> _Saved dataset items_
★ ★ ★ ★

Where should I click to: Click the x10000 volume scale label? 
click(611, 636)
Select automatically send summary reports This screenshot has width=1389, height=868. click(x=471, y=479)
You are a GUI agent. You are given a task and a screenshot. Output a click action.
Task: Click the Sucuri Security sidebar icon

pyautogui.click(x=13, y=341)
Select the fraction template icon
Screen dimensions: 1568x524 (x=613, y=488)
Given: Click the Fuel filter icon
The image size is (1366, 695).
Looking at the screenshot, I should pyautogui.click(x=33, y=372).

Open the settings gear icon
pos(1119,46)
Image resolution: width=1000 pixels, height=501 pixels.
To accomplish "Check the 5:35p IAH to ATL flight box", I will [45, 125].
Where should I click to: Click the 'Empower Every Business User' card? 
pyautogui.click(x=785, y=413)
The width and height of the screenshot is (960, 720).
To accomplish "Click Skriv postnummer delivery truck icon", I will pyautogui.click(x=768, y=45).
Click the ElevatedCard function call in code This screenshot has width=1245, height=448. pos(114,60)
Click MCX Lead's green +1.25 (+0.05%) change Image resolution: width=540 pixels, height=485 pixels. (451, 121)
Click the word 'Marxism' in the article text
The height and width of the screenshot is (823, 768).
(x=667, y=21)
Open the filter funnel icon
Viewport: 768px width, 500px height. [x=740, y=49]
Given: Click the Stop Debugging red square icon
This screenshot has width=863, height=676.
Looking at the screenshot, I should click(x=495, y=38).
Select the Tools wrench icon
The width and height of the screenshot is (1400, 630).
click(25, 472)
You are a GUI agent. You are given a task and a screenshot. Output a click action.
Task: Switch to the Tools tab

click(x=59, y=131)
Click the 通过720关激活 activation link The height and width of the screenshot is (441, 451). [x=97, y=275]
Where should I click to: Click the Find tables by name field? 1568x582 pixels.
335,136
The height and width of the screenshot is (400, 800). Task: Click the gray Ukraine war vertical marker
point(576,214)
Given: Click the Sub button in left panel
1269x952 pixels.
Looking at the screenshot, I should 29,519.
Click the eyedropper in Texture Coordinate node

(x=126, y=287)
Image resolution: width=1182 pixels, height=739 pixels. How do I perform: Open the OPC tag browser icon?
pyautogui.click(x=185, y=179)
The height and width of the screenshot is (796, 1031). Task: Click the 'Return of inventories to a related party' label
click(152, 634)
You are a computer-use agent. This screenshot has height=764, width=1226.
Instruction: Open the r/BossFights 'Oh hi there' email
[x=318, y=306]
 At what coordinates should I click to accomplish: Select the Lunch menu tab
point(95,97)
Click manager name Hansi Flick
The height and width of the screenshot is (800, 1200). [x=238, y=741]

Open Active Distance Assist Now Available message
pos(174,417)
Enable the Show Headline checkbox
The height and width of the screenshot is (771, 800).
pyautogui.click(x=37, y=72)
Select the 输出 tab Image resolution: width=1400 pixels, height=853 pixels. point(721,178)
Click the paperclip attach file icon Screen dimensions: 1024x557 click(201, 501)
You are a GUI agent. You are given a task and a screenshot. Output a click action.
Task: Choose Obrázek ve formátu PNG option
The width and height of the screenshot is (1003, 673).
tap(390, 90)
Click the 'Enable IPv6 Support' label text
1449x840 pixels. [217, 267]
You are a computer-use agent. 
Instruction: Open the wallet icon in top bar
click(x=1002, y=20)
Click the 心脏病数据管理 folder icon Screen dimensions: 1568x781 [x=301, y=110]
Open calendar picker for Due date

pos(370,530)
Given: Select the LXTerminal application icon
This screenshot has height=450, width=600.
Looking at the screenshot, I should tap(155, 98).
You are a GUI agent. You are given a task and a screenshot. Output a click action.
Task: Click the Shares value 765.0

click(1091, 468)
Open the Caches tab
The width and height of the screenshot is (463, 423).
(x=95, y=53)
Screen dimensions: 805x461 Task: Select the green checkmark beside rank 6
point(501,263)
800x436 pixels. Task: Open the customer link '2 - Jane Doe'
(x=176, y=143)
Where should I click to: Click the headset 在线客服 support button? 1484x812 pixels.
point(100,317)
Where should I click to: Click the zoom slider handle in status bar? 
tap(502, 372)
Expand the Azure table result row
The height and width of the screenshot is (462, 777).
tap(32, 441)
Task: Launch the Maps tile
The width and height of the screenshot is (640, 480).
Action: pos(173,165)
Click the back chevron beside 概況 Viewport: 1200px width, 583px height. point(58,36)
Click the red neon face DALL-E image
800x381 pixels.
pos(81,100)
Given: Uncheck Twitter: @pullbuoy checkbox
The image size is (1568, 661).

★ ★ ★ ★

> _THE TASK_
Can you return every line of the listing above, character for character, with nothing changed?

> _FINAL RESULT_
Where should I click to: Click the x10000 volume scale label? 
click(611, 636)
Select automatically send summary reports This screenshot has width=1389, height=868. click(x=471, y=479)
You are a GUI agent. You are given a task and a screenshot. Output a click action.
Task: Click the Sucuri Security sidebar icon

pyautogui.click(x=13, y=341)
Select the fraction template icon
Screen dimensions: 1568x524 (x=613, y=488)
Given: Click the Fuel filter icon
The image size is (1366, 695).
Looking at the screenshot, I should pyautogui.click(x=33, y=372).

Open the settings gear icon
pos(1119,46)
Image resolution: width=1000 pixels, height=501 pixels.
To accomplish "Check the 5:35p IAH to ATL flight box", I will [45, 125].
Where should I click to: Click the 'Empower Every Business User' card? 
pyautogui.click(x=785, y=413)
The width and height of the screenshot is (960, 720).
To accomplish "Click Skriv postnummer delivery truck icon", I will pyautogui.click(x=768, y=45).
Click the ElevatedCard function call in code This screenshot has width=1245, height=448. pos(114,60)
Click MCX Lead's green +1.25 (+0.05%) change Image resolution: width=540 pixels, height=485 pixels. (451, 121)
Click the word 'Marxism' in the article text
The height and width of the screenshot is (823, 768).
(x=667, y=21)
Open the filter funnel icon
Viewport: 768px width, 500px height. [x=740, y=49]
Given: Click the Stop Debugging red square icon
This screenshot has width=863, height=676.
Looking at the screenshot, I should click(x=495, y=38).
Select the Tools wrench icon
The width and height of the screenshot is (1400, 630).
click(25, 472)
You are a GUI agent. You are given a task and a screenshot. Output a click action.
Task: Switch to the Tools tab

click(x=59, y=131)
Click the 通过720关激活 activation link The height and width of the screenshot is (441, 451). [x=97, y=275]
Where should I click to: Click the Find tables by name field? 1568x582 pixels.
335,136
The height and width of the screenshot is (400, 800). Task: Click the gray Ukraine war vertical marker
point(576,214)
Given: Click the Sub button in left panel
1269x952 pixels.
Looking at the screenshot, I should 29,519.
Click the eyedropper in Texture Coordinate node

(x=126, y=287)
Image resolution: width=1182 pixels, height=739 pixels. How do I perform: Open the OPC tag browser icon?
pyautogui.click(x=185, y=179)
The height and width of the screenshot is (796, 1031). Task: Click the 'Return of inventories to a related party' label
click(152, 634)
You are a computer-use agent. This screenshot has height=764, width=1226.
Instruction: Open the r/BossFights 'Oh hi there' email
[x=318, y=306]
 At what coordinates should I click to accomplish: Select the Lunch menu tab
point(95,97)
Click manager name Hansi Flick
The height and width of the screenshot is (800, 1200). [x=238, y=741]

Open Active Distance Assist Now Available message
pos(174,417)
Enable the Show Headline checkbox
The height and width of the screenshot is (771, 800).
pyautogui.click(x=37, y=72)
Select the 输出 tab Image resolution: width=1400 pixels, height=853 pixels. point(721,178)
Click the paperclip attach file icon Screen dimensions: 1024x557 click(201, 501)
You are a GUI agent. You are given a task and a screenshot. Output a click action.
Task: Choose Obrázek ve formátu PNG option
The width and height of the screenshot is (1003, 673).
tap(390, 90)
Click the 'Enable IPv6 Support' label text
1449x840 pixels. [217, 267]
You are a computer-use agent. 
Instruction: Open the wallet icon in top bar
click(x=1002, y=20)
Click the 心脏病数据管理 folder icon Screen dimensions: 1568x781 [x=301, y=110]
Open calendar picker for Due date

pos(370,530)
Given: Select the LXTerminal application icon
This screenshot has height=450, width=600.
Looking at the screenshot, I should tap(155, 98).
You are a GUI agent. You are given a task and a screenshot. Output a click action.
Task: Click the Shares value 765.0

click(1091, 468)
Open the Caches tab
The width and height of the screenshot is (463, 423).
(x=95, y=53)
Screen dimensions: 805x461 Task: Select the green checkmark beside rank 6
point(501,263)
800x436 pixels. Task: Open the customer link '2 - Jane Doe'
(x=176, y=143)
Where should I click to: Click the headset 在线客服 support button? 1484x812 pixels.
point(100,317)
Where should I click to: Click the zoom slider handle in status bar? 
tap(502, 372)
Expand the Azure table result row
The height and width of the screenshot is (462, 777).
tap(32, 441)
Task: Launch the Maps tile
The width and height of the screenshot is (640, 480).
Action: pos(173,165)
Click the back chevron beside 概況 Viewport: 1200px width, 583px height. point(58,36)
Click the red neon face DALL-E image
800x381 pixels.
pos(81,100)
Given: Uncheck Twitter: @pullbuoy checkbox
The image size is (1568, 661).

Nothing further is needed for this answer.